Medical Policy Group, May 2022 (9): Reviewed by consensus. No new published peer-reviewed literature available that would alter the coverage statement in this policy.


This medical policy is not an authorization, certification, explanation of benefits, or a contract. Eligibility and benefits are determined on a case-by-case basis according to the terms of the member’s plan in effect as of the date services are rendered. All medical policies are based on (i) research of current medical literature and (ii) review of common medical practices in the treatment and diagnosis of disease as of the date hereof. Physicians and other providers are solely responsible for all aspects of medical care and treatment, including the type, quality, and levels of care and treatment.
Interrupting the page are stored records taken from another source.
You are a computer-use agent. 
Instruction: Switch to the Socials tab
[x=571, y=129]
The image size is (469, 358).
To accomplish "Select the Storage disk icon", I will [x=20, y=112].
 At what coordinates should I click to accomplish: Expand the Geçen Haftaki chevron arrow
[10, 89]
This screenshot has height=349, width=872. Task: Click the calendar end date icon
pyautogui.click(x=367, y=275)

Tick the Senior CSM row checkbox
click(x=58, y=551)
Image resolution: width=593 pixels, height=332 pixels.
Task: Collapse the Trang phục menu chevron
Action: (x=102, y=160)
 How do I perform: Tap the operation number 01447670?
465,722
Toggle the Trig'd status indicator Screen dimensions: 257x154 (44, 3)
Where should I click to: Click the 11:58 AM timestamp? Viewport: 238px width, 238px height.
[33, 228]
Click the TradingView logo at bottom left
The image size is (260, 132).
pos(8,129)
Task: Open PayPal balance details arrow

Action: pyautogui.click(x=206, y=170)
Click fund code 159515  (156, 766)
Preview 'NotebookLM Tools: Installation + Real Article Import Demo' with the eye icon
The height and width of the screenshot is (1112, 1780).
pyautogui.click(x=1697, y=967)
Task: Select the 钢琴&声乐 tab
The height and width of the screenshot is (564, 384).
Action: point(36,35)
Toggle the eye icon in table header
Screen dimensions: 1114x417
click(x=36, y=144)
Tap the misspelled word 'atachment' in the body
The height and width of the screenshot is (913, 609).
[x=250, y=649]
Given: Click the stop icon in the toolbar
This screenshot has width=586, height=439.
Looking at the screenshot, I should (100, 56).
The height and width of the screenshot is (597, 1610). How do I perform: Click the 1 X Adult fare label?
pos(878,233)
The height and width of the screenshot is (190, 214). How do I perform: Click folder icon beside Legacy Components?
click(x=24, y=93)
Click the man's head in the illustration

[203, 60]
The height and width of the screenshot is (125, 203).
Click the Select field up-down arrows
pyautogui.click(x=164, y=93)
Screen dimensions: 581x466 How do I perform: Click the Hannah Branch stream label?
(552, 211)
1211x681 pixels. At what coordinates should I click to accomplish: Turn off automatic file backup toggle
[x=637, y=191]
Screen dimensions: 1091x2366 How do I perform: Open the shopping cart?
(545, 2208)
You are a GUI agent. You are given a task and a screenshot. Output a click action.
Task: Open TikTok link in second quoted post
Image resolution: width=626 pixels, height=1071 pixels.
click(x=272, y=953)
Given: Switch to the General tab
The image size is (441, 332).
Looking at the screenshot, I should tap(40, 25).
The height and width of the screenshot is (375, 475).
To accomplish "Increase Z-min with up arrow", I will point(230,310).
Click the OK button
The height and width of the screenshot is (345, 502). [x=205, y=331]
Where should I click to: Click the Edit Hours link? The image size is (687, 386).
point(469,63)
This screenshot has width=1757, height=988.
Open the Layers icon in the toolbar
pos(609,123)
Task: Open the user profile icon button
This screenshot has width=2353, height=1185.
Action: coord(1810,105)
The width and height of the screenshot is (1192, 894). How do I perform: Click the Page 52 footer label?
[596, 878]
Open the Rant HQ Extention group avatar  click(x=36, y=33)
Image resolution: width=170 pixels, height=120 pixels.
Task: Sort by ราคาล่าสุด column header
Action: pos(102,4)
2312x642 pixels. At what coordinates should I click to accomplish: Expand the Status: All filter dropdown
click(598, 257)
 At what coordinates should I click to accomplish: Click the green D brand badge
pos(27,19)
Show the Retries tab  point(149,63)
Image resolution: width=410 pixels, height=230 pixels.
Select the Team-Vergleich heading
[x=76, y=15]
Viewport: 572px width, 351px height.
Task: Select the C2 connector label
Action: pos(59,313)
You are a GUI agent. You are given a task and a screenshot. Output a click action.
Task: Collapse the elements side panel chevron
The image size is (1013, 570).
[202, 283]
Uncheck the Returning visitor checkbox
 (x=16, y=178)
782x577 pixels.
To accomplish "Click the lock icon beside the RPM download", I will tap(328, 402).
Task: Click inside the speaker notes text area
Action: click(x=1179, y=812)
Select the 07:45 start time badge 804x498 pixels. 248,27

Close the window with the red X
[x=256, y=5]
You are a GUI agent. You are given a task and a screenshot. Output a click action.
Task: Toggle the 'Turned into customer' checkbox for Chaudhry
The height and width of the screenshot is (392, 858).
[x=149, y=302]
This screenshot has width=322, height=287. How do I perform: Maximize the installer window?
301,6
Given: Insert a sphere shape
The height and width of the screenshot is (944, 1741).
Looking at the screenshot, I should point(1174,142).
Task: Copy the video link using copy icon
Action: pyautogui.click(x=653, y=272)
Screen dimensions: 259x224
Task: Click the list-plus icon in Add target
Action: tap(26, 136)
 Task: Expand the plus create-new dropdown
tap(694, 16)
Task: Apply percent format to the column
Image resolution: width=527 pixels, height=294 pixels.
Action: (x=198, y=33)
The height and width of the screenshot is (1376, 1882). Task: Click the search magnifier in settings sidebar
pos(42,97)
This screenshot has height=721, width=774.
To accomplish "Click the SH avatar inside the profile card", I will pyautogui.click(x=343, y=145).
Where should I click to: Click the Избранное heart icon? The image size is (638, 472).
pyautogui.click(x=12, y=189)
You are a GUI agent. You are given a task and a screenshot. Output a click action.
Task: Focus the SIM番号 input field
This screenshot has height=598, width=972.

This policy is intended to be used for adjudication of claims (including pre-admission certification, pre-determinations, and pre-procedure review) in Blue Cross and Blue Shield’s administration of plan contracts.

The plan does not approve or deny procedures, services, testing, or equipment for our members. Our decisions concern coverage only. The decision of whether or not to have a certain test, treatment or procedure is one made between the physician and his/her patient. The plan administers benefits based on the member’s contract and corporate medical policies. Physicians should always exercise their best medical judgment in providing the care they feel is most appropriate for their patients. Needed care should not be delayed or refused because of a coverage determination.

As a general rule, benefits are payable under health plans only in cases of medical necessity and only if services or supplies are not investigational, provided the customer group contracts have such coverage.

The following Association Technology Evaluation Criteria must be met for a service/supply to be considered for coverage:

1. The technology must have final approval from the appropriate government regulatory bodies;

2. The scientific evidence must permit conclusions concerning the effect of the technology on health outcomes;

3. The technology must improve the net health outcome;

4. The technology must be as beneficial as any established alternatives;

5. The improvement must be attainable outside the investigational setting.

Medical Necessity means that health care services (e.g., procedures, treatments, supplies, devices, equipment, facilities or drugs) that a physician, exercising prudent clinical judgment, would provide to a patient for the purpose of preventing, evaluating, diagnosing or treating an illness, injury or disease or its symptoms, and that are:

1. In accordance with generally accepted standards of medical practice; and

2. Clinically appropriate in terms of type, frequency, extent, site and duration and considered effective for the patient’s illness, injury or disease; and

3. Not primarily for the convenience of the patient, physician or other health care provider; and

4. Not more costly than an alternative service or sequence of services at least as likely to produce equivalent therapeutic or diagnostic results as to the diagnosis or treatment of that patient’s illness, injury or disease.